Why Stablecoins are Different: Unlike Bitcoin, designed as a volatile value-storage asset, stablecoins are explicitly designed to function as medium of exchange. Their ability to maintain relatively constant value while offering blockchain speed and efficiency is revolutionary. This segment explains why stablecoins are fundamental for blockchain mass adoption—without stable value form, blockchains remain speculative, not functional.

Architecture of Different Stablecoin Models: Not all stablecoins are equal. Some are backed 1:1 by reserves in bank accounts, others collateralized by crypto, and others use complex algorithms to maintain stability. This segment analyzes trade-offs of each model: security, efficiency, scalability, and risks. Panelists discuss which models are more resilient, which have survived market crises, and which face vulnerabilities.

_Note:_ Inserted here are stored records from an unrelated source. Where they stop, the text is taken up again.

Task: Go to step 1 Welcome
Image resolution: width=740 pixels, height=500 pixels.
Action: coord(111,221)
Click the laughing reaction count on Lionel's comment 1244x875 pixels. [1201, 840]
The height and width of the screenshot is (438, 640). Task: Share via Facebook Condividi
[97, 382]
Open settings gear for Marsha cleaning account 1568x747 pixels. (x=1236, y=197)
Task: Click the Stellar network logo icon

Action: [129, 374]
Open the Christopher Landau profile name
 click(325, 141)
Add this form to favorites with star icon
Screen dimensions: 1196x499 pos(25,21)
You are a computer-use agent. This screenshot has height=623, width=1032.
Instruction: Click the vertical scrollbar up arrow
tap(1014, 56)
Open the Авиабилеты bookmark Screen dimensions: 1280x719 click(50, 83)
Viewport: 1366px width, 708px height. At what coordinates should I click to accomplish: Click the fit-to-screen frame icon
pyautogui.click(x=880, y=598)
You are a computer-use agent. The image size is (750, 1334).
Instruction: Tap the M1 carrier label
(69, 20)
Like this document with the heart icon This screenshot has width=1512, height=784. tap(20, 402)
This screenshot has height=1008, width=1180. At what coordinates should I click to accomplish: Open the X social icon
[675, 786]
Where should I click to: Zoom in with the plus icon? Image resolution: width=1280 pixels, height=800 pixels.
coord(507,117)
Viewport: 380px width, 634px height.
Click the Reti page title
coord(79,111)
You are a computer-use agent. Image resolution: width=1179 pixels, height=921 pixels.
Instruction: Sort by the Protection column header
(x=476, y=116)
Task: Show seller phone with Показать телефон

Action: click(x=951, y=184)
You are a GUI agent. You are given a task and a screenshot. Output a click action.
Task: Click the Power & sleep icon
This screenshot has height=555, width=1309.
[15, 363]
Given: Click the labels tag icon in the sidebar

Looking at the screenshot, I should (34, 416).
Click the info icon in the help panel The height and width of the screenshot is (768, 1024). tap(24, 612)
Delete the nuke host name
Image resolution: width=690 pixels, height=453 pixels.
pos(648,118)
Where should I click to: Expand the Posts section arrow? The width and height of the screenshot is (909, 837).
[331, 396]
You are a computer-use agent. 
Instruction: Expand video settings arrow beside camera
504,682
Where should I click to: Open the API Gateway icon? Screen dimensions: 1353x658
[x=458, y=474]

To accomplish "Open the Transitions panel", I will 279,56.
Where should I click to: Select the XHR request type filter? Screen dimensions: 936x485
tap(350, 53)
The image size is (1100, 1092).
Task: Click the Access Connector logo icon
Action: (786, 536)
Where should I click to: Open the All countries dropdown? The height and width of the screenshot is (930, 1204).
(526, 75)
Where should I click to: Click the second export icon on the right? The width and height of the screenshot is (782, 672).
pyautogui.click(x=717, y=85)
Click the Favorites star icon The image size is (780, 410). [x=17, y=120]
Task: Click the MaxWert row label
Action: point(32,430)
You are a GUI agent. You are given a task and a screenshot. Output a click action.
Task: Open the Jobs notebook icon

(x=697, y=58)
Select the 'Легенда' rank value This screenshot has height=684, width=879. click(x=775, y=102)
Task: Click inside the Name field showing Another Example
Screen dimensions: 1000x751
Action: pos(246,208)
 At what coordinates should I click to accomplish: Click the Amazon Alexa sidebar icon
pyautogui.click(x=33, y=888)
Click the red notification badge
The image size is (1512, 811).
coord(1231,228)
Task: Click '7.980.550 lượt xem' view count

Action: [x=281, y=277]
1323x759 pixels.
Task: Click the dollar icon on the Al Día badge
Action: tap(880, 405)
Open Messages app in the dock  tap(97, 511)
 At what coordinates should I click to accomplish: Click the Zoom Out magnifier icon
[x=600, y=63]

Use Cases Transforming the Real Economy: Stablecoins aren’t theoretical. In high-inflation countries like Argentina and Venezuela, and emerging economies like Brazil, stablecoins are being massively adopted as alternative unit of account. Panelists share real examples of how stablecoins are reducing international remittance costs, enabling frictionless e-commerce, and providing financial access to unbanked populations.

Regulation, Trust, and Long-Term Sustainability: One of the biggest challenges faced by stablecoin issuers is trust. Are stablecoins really backed by the reserves they claim? What happens if a stablecoin issuer collapses? This segment discusses how regulation is evolving to require independent audits, asset segregation, and capital requirements. Panelists also discuss how central bank digital currencies could complement rather than replace private stablecoins.

Digital Payments Systems Architect
Expert in payments system design with over 20 years in digital finance. Has worked on launching multiple stablecoins and deeply understands technical, regulatory, and economic trade-offs. Provides critical insight into what makes a stablecoin successful.

Digital Assets Regulation Specialist
Attorney specializing in cryptocurrency and stablecoin regulation. Has experience advising governments, regulators, and companies on legal frameworks for stablecoins. Explains the complex regulatory landscape and how it’s evolving globally.

Decentralized Finance (DeFi) Leader
Specialist in decentralized finance applications where stablecoins play a critical role. Understands how stablecoins are being used in lending, trading, and other DeFi protocols. Provides perspective on stablecoins’ importance to broader blockchain ecosystem.

Watch the Full Panel

Complete recording of the “Stablecoins Infrastructure” panel available on YouTube. Access the video for in-depth technical analysis of different stablecoin mechanisms, global implementation case studies, and discussion on the future of digital money.

Frequently Asked Questions

What differentiates a stablecoin from a digital bank transfer?
Stablecoins operate 24/7 without intermediaries, allow peer-to-peer transactions without bank accounts, and work on any blockchain. Traditional bank transfers require intermediaries, have limited hours, and charge fees. Stablecoins offer greater speed, accessibility, and efficiency.

What happens if a stablecoin issuer collapses?
It depends on the model. If the stablecoin is backed by reserves in a bank, holders should have protection similar to traditional bank deposits. However, regulation is still evolving. Best current protection is using stablecoins from well-capitalized, regulated, regularly-audited issuers.

Can CBDCs replace stablecoins?
CBDCs and private stablecoins will likely coexist. CBDCs offer official value guarantee but may have speed or privacy limitations. Private stablecoins can offer advantages in certain use cases. The future likely involves both, each serving different functions.

What are the systemic risks if stablecoins grow massively?
If stablecoins reach national payments system scale, they could impact monetary policy transmission, banking stability, and money flow control. That’s why regulation is critical—to ensure stablecoins contribute to financial stability rather than threaten it.